Line by line, repeat the data below exactly, beginning at the first line and ending at the line with "Given: Expand the Profiles section chevron". Omit pictures.

(Items listed in a dataset)
:::

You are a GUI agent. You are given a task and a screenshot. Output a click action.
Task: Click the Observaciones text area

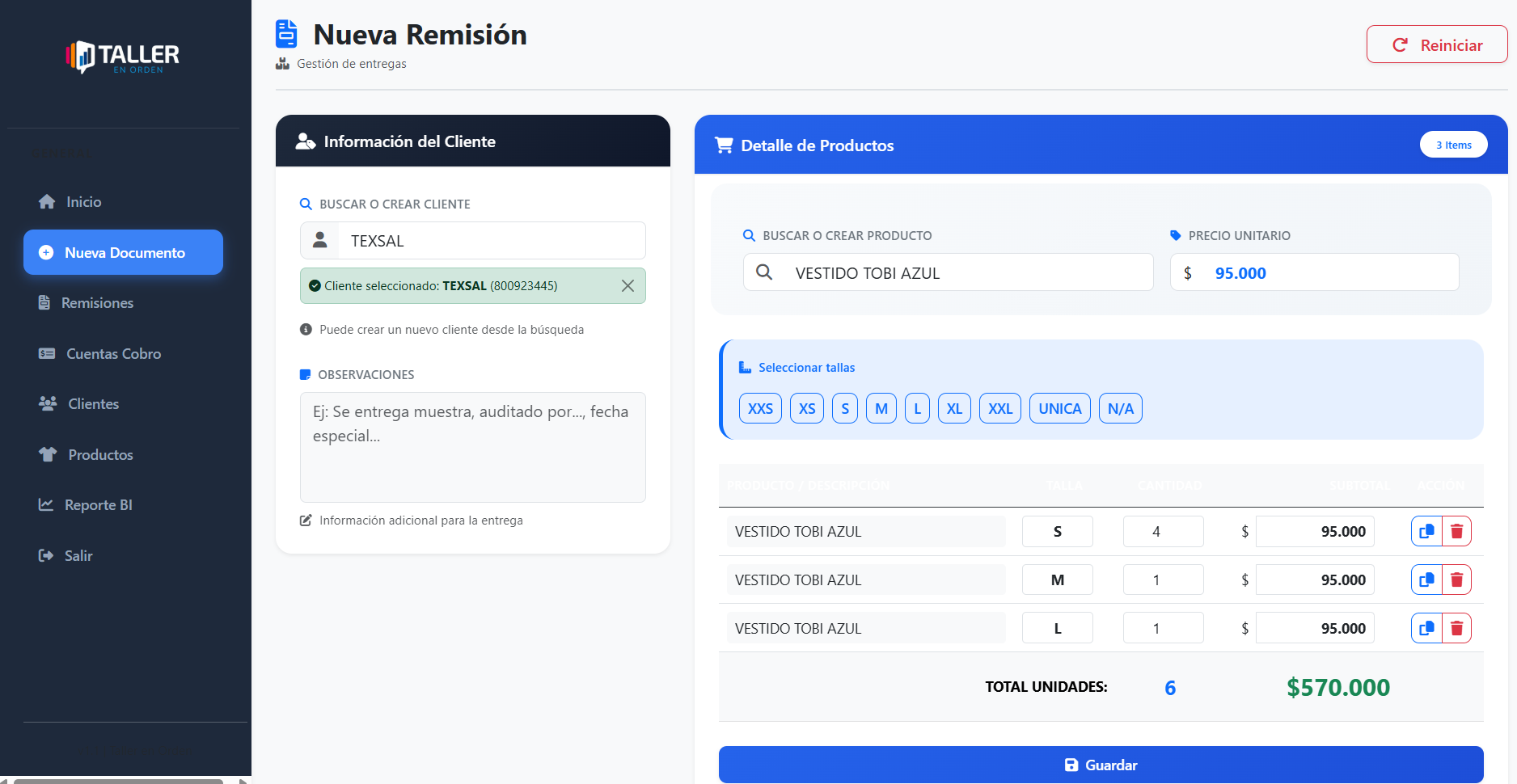pos(472,447)
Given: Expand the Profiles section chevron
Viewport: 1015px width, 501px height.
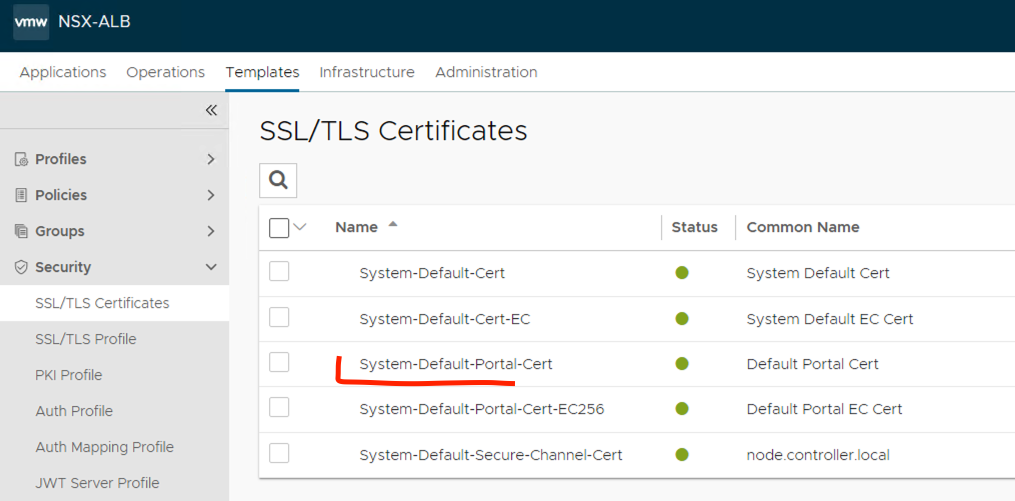Looking at the screenshot, I should [x=211, y=159].
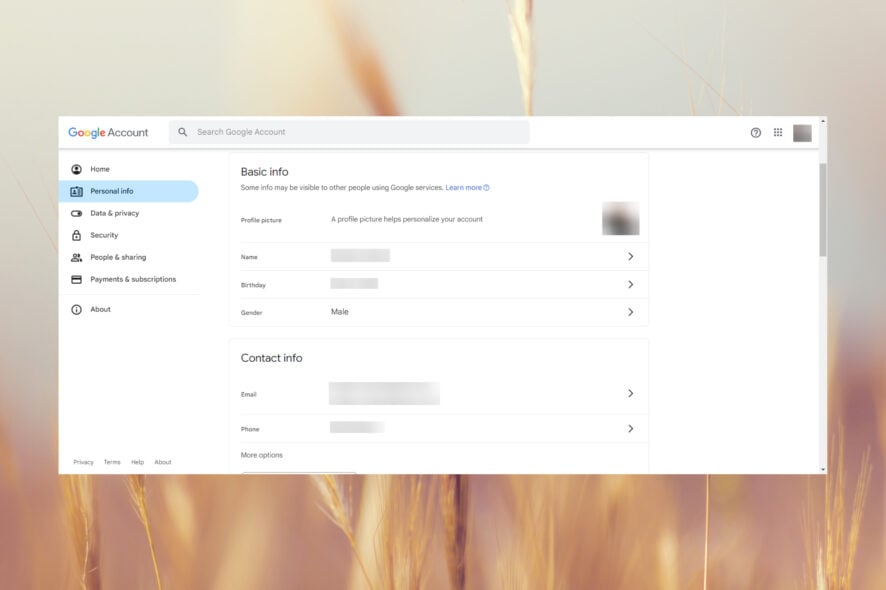Screen dimensions: 886x590
Task: Open the Email entry arrow
Action: click(631, 393)
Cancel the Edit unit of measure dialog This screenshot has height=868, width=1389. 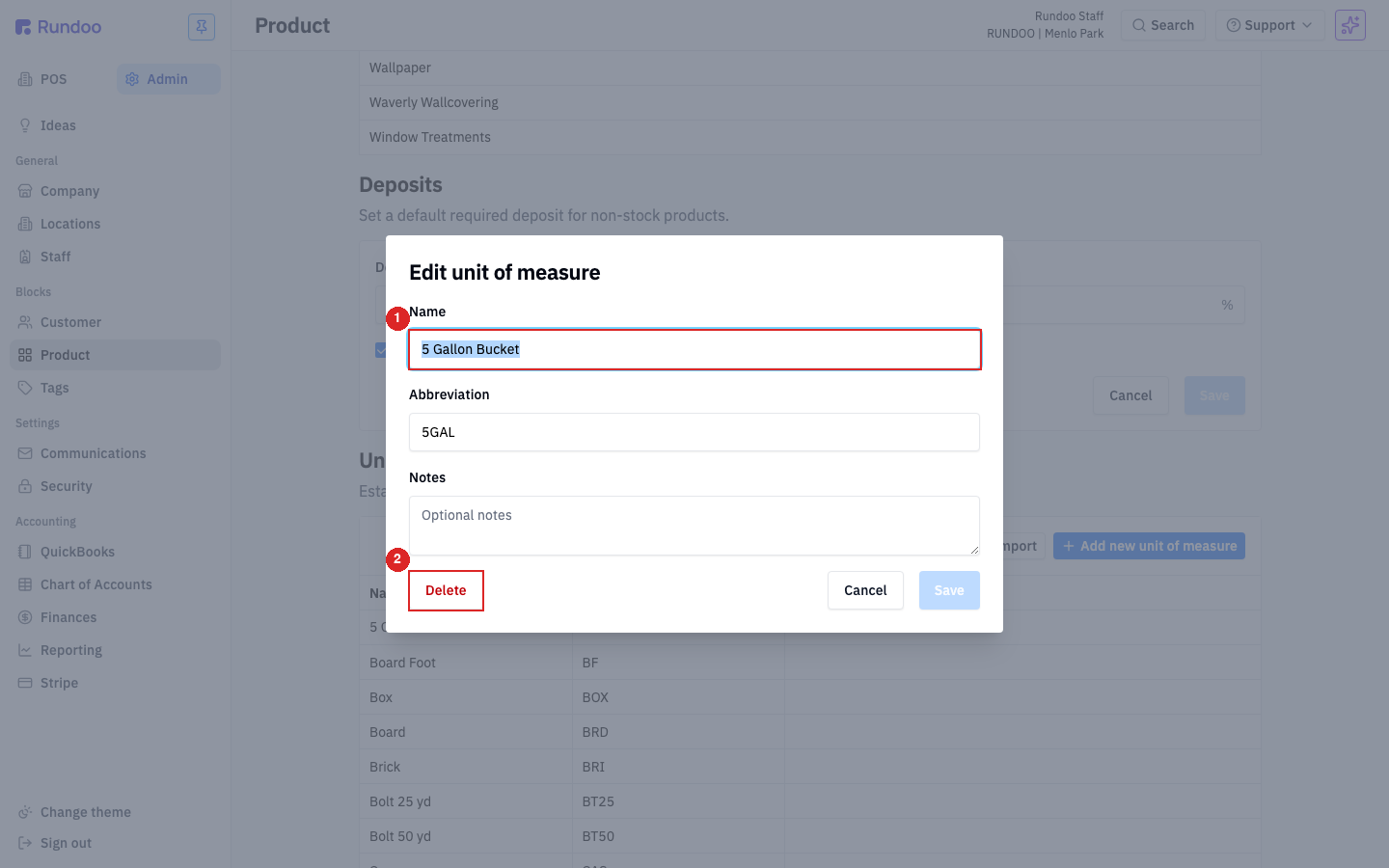[x=865, y=590]
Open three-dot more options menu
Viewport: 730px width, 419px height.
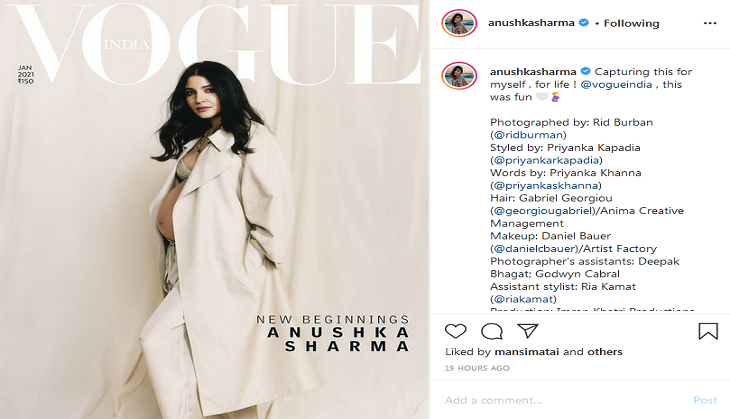710,23
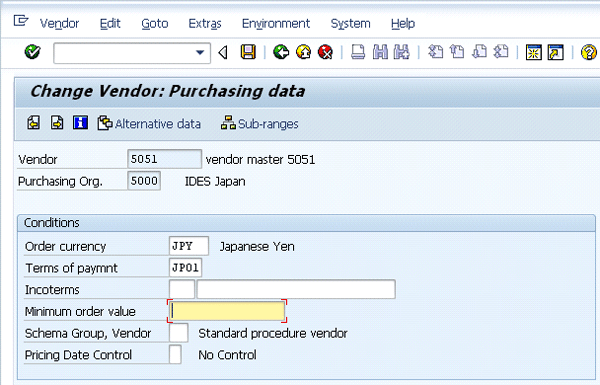The image size is (600, 385).
Task: Save vendor changes with floppy disk icon
Action: 248,52
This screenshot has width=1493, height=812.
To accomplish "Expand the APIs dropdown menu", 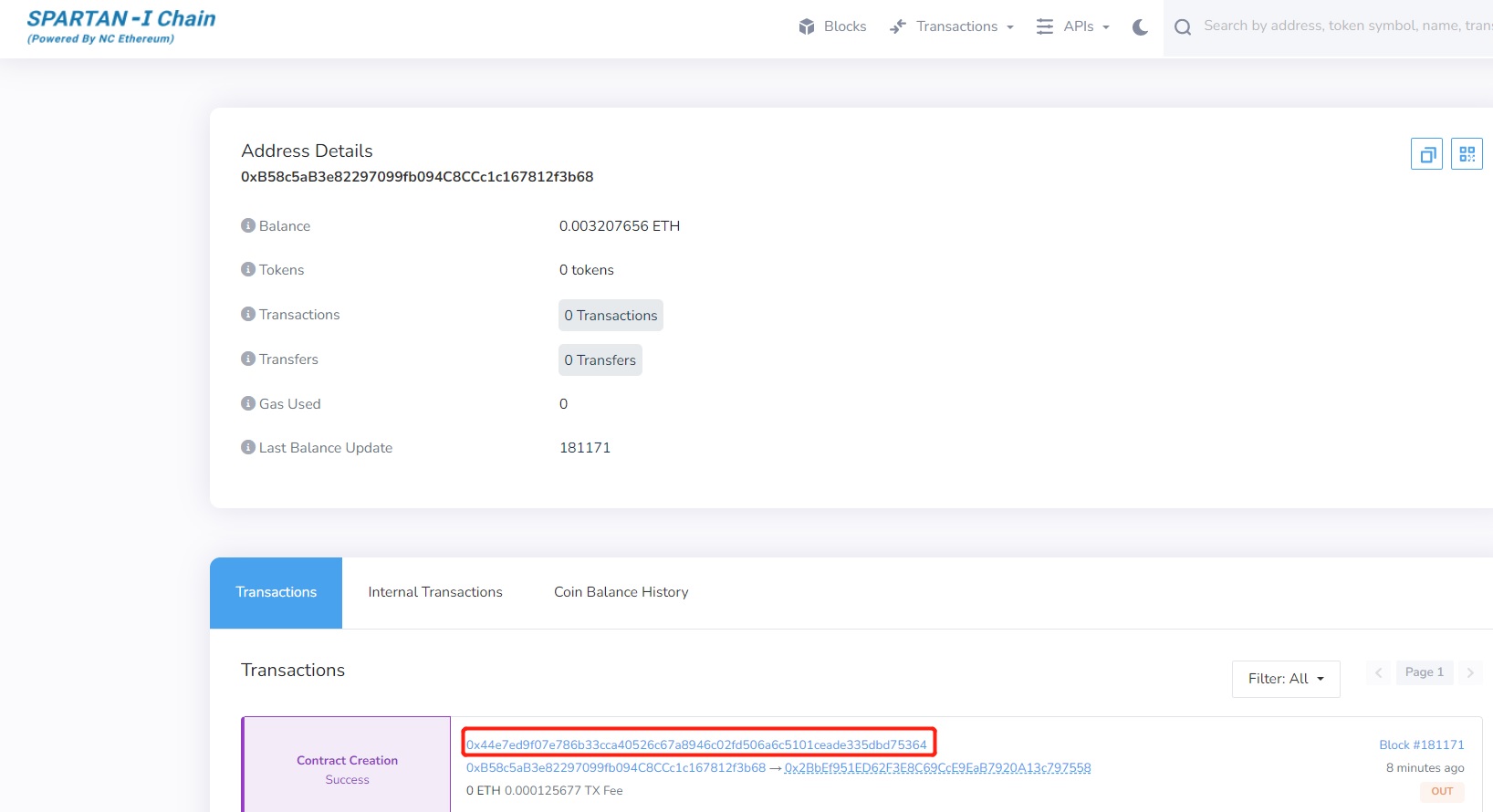I will [1073, 26].
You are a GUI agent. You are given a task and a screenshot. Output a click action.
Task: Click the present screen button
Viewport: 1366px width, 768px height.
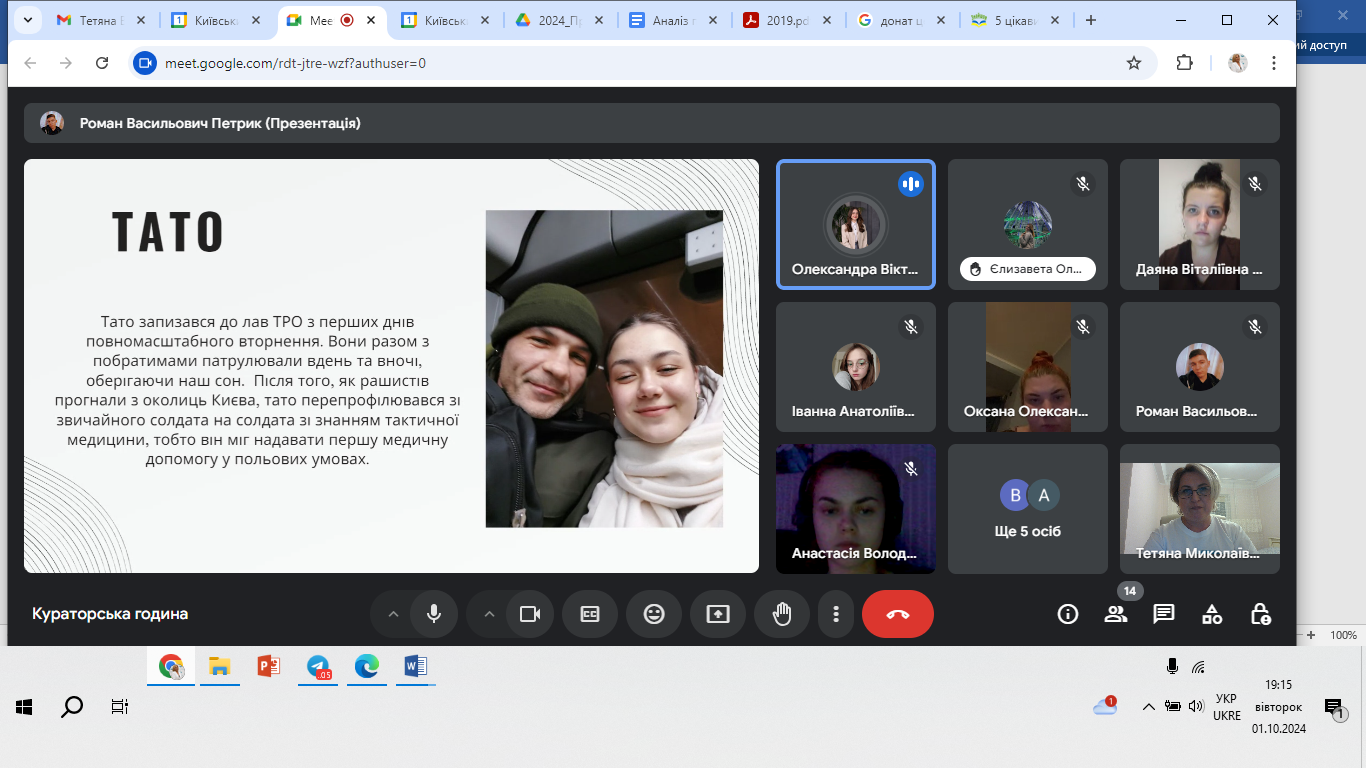tap(718, 614)
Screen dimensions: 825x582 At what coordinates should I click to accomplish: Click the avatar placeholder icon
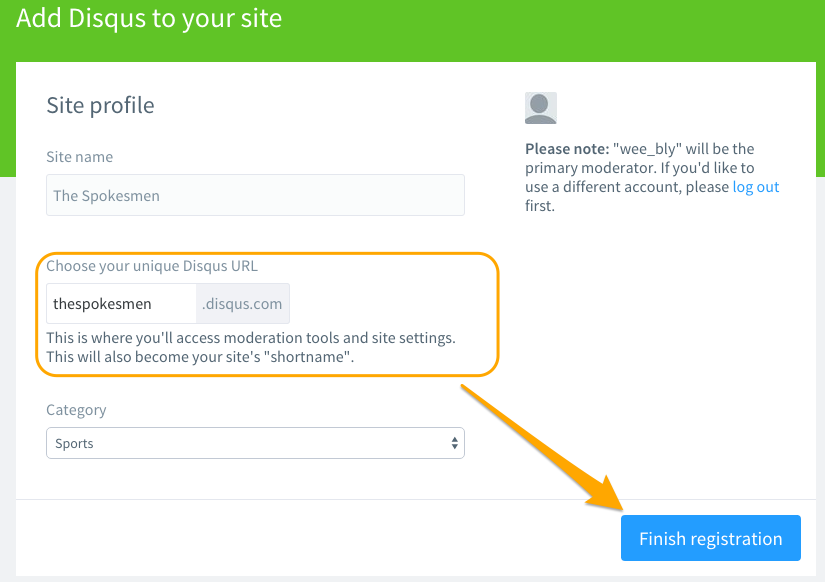pos(540,107)
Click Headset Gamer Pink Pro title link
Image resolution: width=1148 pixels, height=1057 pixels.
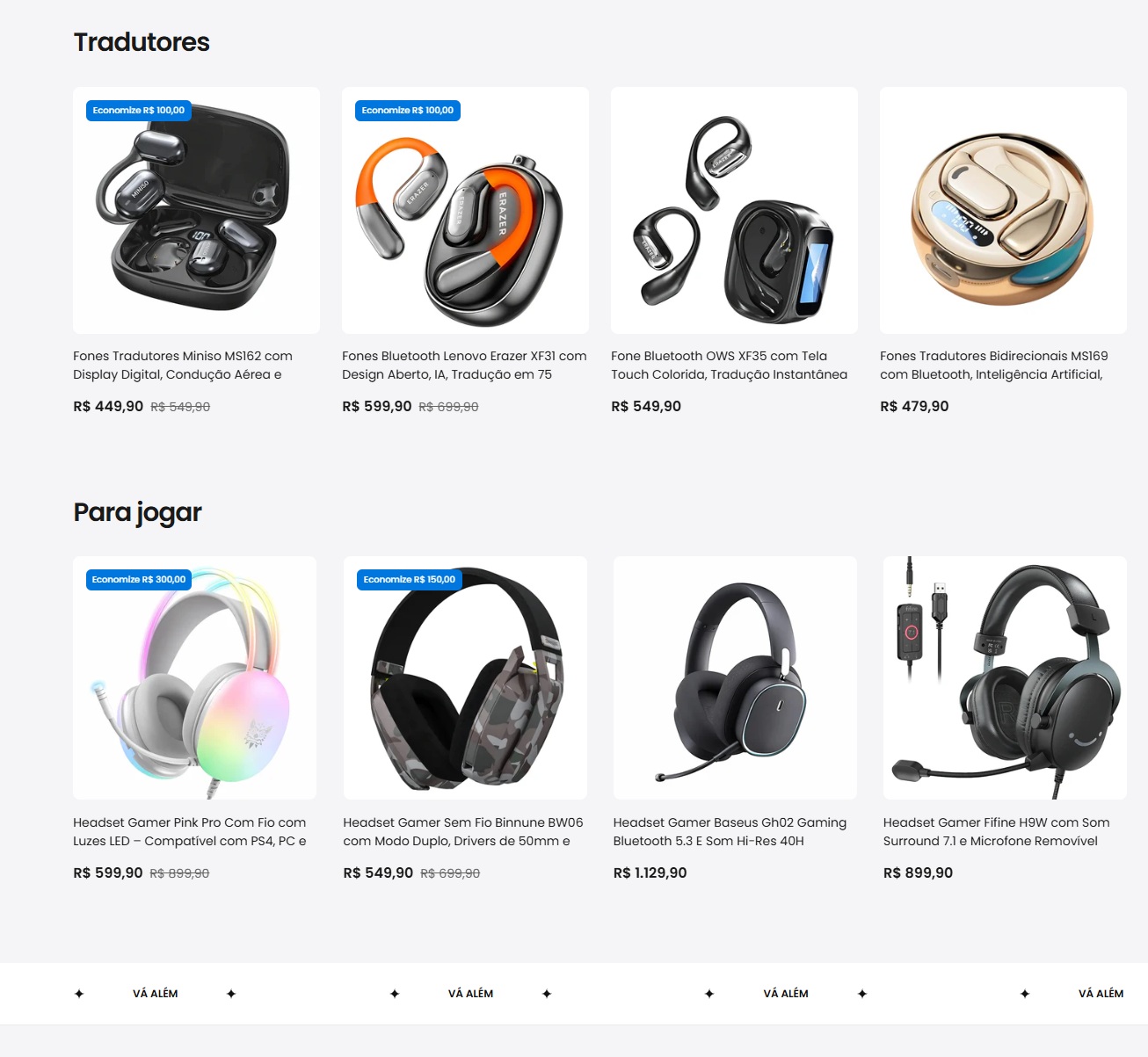190,832
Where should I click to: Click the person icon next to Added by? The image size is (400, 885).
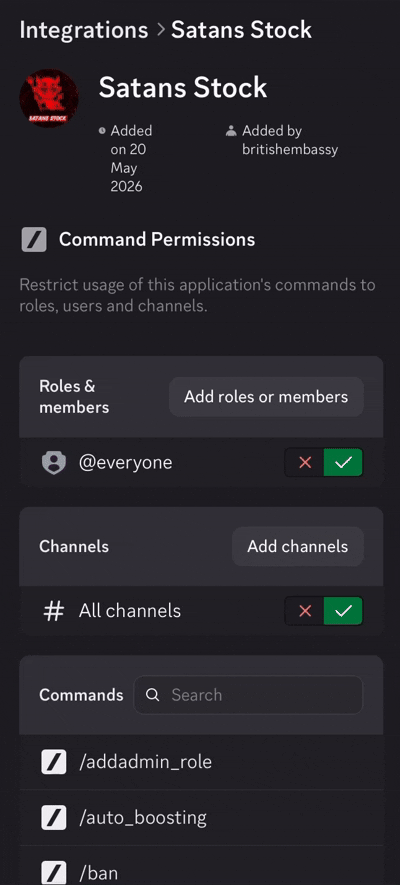click(231, 131)
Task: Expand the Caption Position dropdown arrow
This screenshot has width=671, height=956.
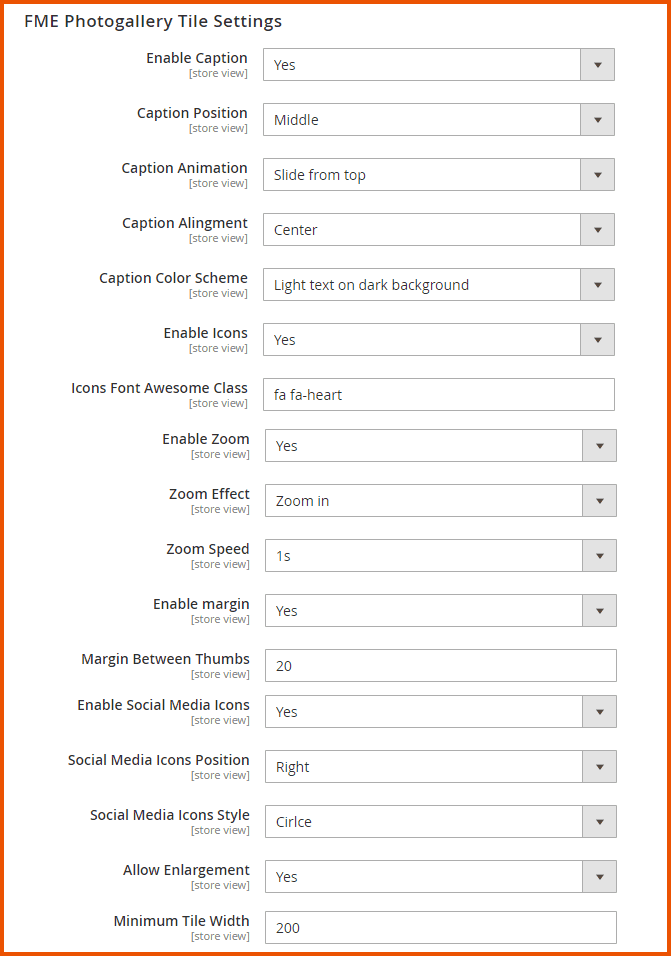Action: tap(597, 120)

:::

Written solution -
You are a GUI agent. You are given a task and a screenshot. Output a click action.
Task: Click the Observaciones text area

pos(472,447)
Given: Expand the Profiles section chevron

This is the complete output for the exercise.